In R, one approach to make your life easier is to use environment variables or configuration files on your own computer. Find this method [here.](#passwords).
### Case: password panic
Suppose a researcher comes to you stressed: they included a password to their NCBI account in a public github repo and now it is visible online. No breach of AVG level panic, but still, they want it gone. What to do?
1. first: advise them to change the passwords. obviously.
1. There is a method to [erase things from git repo's and their history.](https://docs.github.com/en/authentication/keeping-your-account-and-data-secure/removing-sensitive-data-from-a-repository) It is painful though. [git filter-repo](https://github.com/newren/git-filter-repo) is recommended. Stackoverflow also has several [discussions on the topic.](https://stackoverflow.com/questions/872565/remove-sensitive-files-and-their-commits-from-git-history) If you need to do this and are not used to bash programming, we recommend calling in one of your programming colleagues.
1. However... consider:
- Is the leaked info a password you used once?
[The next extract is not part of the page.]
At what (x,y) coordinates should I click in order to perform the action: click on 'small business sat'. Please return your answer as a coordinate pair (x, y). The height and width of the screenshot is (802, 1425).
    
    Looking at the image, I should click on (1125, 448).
- Take your loss, change the passwords, learn your lesson and next time use environment variables, configuration files or just typing them manually every time.
- Is the leaked info a password you use all over the internet?
- change all your passwords
- learn how to use a [password manager](https://www.g2.com/categories/password-manager/free)
- leaked info was not a password, but some secret file?
- this would be a good moment to contact github support
- if your repo is not forked by anyone, and you don't care about losing all your issues, you can just delete the repo.
### Exercise: prepare what to tell people
1. In groups of 2: discuss the potential security risks associated with storing keys in code when using GitHub as a version control system. Discuss the risks of accidental exposure or unauthorized access specifically for your organisation, and how to communicate the importance of protecting sensitive information in code repositories in your function.
1. Describe how you would advice researchers to store passwords / keys/ tokens when using github. Explain how these practices can reduce the risk of accidental exposure or unauthorized access to sensitive information.